Nikolaj Jacobsen wird im Sommer nach fünf Löwen-Jahren den Rhein-Neckar-Kreis Richtung dänischer Heimat verlassen. Wenn man ihm schon keinen Titel in der letzten Saison mitgeben könne, so wolle man doch wenigstens einen versöhnlichen Rundenabschluss in der Bundesliga hinlegen. Ob es dann zu Platz drei oder vier reiche, sei dabei eher nebensächlich. „Wir haben noch schwere Aufgaben vor uns, wissen aber auch, dass wir überall bestehen können. Und genau das gilt es jetzt wieder aufs Feld zu bringen“, sagt Patrick Groetzki.

Der Rechtsaußen möchte zum Beispiel auch beim Auswärtskracher in Magdeburg eine gute Figur abgeben. Aktuell streiten sich die Löwen mit den Bördestädtern um Rang drei – dabei geht es vor allem um Status und Prestige. Der SCM will über kurz oder lang in die Top-3-Phalanx aus Kiel, Flensburg und Löwen einbrechen. Und die Löwen wiederum wollen ihren mühsam erarbeiteten Rang als Top-3-Team mit allem, was noch im Tank ist, verteidigen. Dass es für die Badener in der Saison nicht zu mehr gereicht hat, man sich nach dem Ausscheiden im Pokal (Viertelfinale) und in der Champions League (Achtelfinale) ganz auf die Liga konzentrieren und dort auch nicht mehr in den Kampf um den Titel eingreifen kann, hat für Patrick Groetzki viele Gründe.

Erste und zweite Welle als „Problemzonen“

Was der Löwen-Dauerbrenner allem voran anführt, sind die nicht zu übersehenden Formdellen vor allem bei etablierten Spielern. „In den vergangenen Jahren hatten wir ganz viele Jungs, die konstant ihre Form abgerufen haben und in den Spielen immer sehr nahe an ihr Optimum herangekommen sind. Das ist in diesem Jahr anders – und vielleicht auch ganz normal.“ Man dürfe nicht vergessen, dass auch andere Mannschaften, darunter auch der THW Kiel, bessere und schlechtere Phasen durchliefen. Leitungskurven, insbesondere auf ein komplettes Team berechnet, verliefen nun einmal in einem ständigen Auf und Ab, so Groetzki. Ein Argument lässt er dabei überhaupt nicht gelten.
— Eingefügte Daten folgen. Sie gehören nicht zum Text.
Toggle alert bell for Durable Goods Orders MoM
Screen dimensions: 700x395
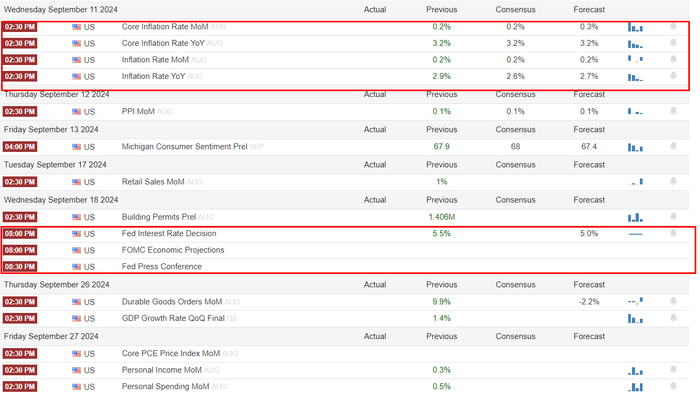673,301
Dass viele Löwen-Spieler zu alt seien, deshalb zu statisch agierten, wie ein gern gebrauchter Vorwurf aus den Medien lautet, das ist für den 143-fachen Nationalspieler keiner Rede wert. „Darüber will ich nicht diskutieren, damit macht man es sich viel zu einfach. Wer das sagt, sollte einmal bei uns im Training vorbeischauen. Da würde er dann sehen, dass die älteren Spieler allesamt zu den fittesten gehören.“ Die sportlichen Probleme liegen für Patrick Groetzki nicht in der Altersstruktur. „Man muss sehen, dass wir im Vergleich zu den Vorjahren nicht so in der ersten und zweiten Welle zum Laufen kommen. Und dass wir, gerade, wenn wir uns das vorgenommen haben, zu viele Fehler in diesen Spielphasen machen. Durch diese Fehler bekommen wir wiederum einfache Gegentore.“ Ein Teufelskreis, der die Löwen in dieser Saison extrem viele Punkte gekostet hat.

Und so wird es in den kommenden Wochen darauf ankommen, sich diese Sicherheit im eigenen Spiel Schritt für Schritt wieder zu erarbeiten. Nur auf diese Weise können die Rhein-Neckar Löwen dann tatsächlich mit einem halbwegs guten Gefühl aus der Saison 2018/19 herausgehen.